As a psychiatry intern at Walter Reed Army Medical Center, years ago, I was asked to evaluate a woman admitted to the ICU due to chest pain. I asked the standard questions.
When I asked about the picture of a man displayed on her bedside table, she burst into tears and clutched the picture to her chest. She began sobbing about the recent loss of her husband. Nurses rushed into the room and asked what was going on. Her EKG monitors were showing signs of ischemia and risk of myocardial infarction. Grief was leading to heart-attack. Nurses gave her nitroglycerin and her heart recovered without injury.
The mind-body connection is real. It can promote health or lead to death. Our stress response system, mediated by the hypothalamus of the brain and the adrenal glands in the abdomen, needs to be regulated.

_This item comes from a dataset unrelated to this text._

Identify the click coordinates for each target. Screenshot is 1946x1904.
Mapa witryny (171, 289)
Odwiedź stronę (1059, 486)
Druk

We can work toward a healthy balance of stress and relaxation by making smarter behavioral choices. Exercising five times per week has been shown to reduce mild depression, a stress-related injury of the brain. Practicing meditation has been proven to relieve unhealthy levels of anxiety, a gateway to physical illness. Even a walk through the woods has been studied and found to promote brain and cardiovascular health.
It’s a busy world out there, where taking time to relax or to focus on emotional health seems like a waste of time. Relaxing from a busy schedule is not a waste of time. Healthy levels of rest promote improved brain efficiency and a sense of emotional wholeness. Put that on your schedule and do it!
Donald Hall. A Widow’s Grief: Language of the heart, Journal of the American Medical Association, 1992. 268:871-872.
It scares me that the mind has that much power over the body. I hope I don’t have a heart attack when my mother dies.